STAC recently had quite an impressive achievement with a funding approval that, to be frank, we expect that many people may not believe – because it’s a good deal even in the good times, let alone the current funding environment.

The developers of an inner-city project had recently completed stage 1, comprising more than 100  apartments, nearly all of which settled successfully to clear out the bank’s construction facility. However, when they sought funding for the construction of the stage 2 tower, the incumbent bank’s appetite had pulled back significantly – to the point whereby it would be impractical to be able to meet the conditions of approval, which was certainly not a reflection of how things went in Stage 1 for both the Developer and Bank.

STAC Capital were engaged to seek an alternative solution for the construction of stage 2, which carried with it some significant hurdles, including a large number of Chinese FIRB buyers, a new builder, combined with clear instructions to seek funding from a Bank.

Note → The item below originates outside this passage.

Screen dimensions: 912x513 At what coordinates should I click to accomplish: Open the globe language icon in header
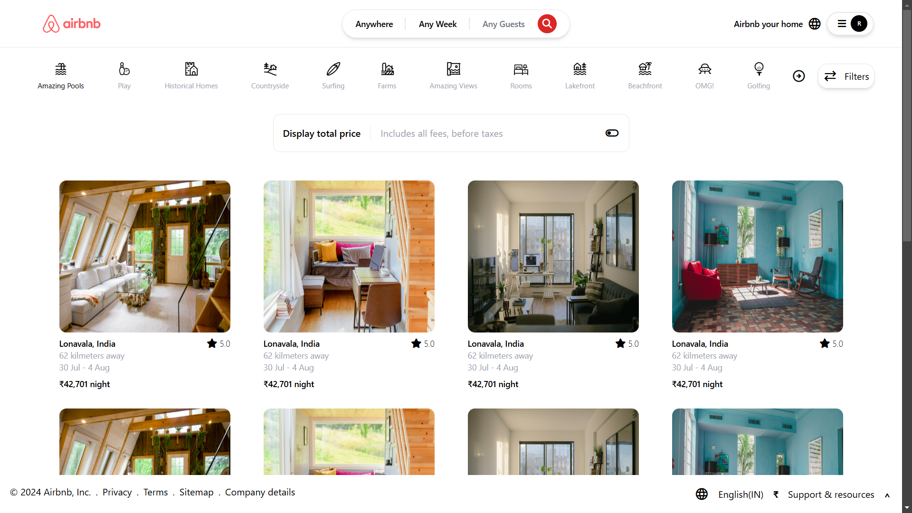click(x=815, y=24)
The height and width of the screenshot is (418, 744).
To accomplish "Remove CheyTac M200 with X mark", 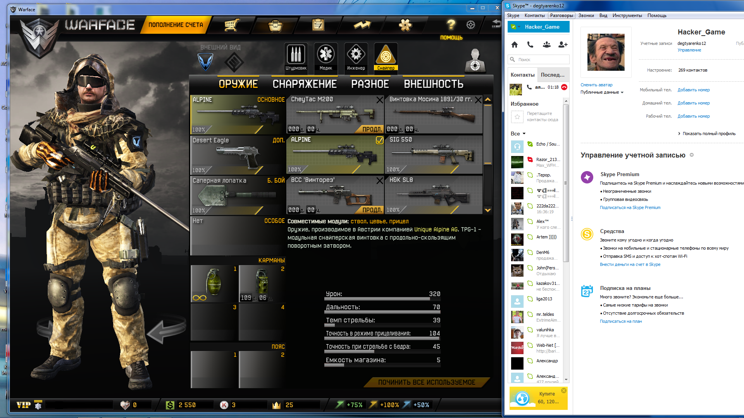I will pyautogui.click(x=379, y=100).
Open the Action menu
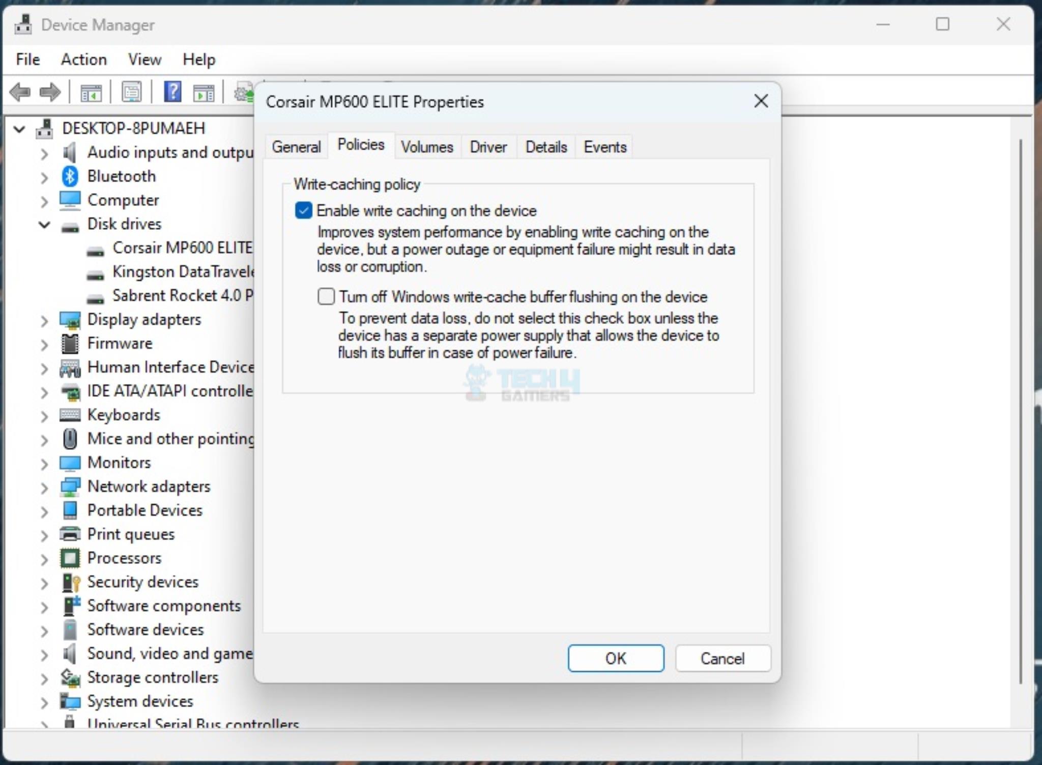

What helped made it a Deal?

There were however many arguments to support the project funding, including:

  • successful settlements of FIRB buyers in stage 1 (and the manner in which the developer managed the buyers pre-settlement)
  • holding 20% deposits on FIRB sales
  • the support of the bank-panel valuer for the project, supporting & evidencing no decline in values amidst a softened apartment market
  • reduced construction risk thanks to work completed in stage 1

How STAC got it done

Working through a detailed credit analysis and negotiation process with multiple Banks, jumping through many hoops and over many hurdles, a formal approval was issued by an Australian Bank at the level of debt sought by the developer, with a very high allowance for FIRB buyers as qualifying pre-sales, roughly double what is typically allowed and even higher than what were usually the limits even in the boom times of a few years ago when banks were throwing money at developers on generous terms.

No, the LVR was not absurdly low. It wasn’t pushing against the LVR limits of the bank’s normal policies, but getting this deal across the line came down far more to negotiation and arguing the many strengths of the project – as well as its risks – to get the ultimate bank comfortable with the final terms.

This deal just goes to show that the banks are still open for business, and terms that can be achieved are not necessarily as hard and fast as what bankers may tell you straight off the bat.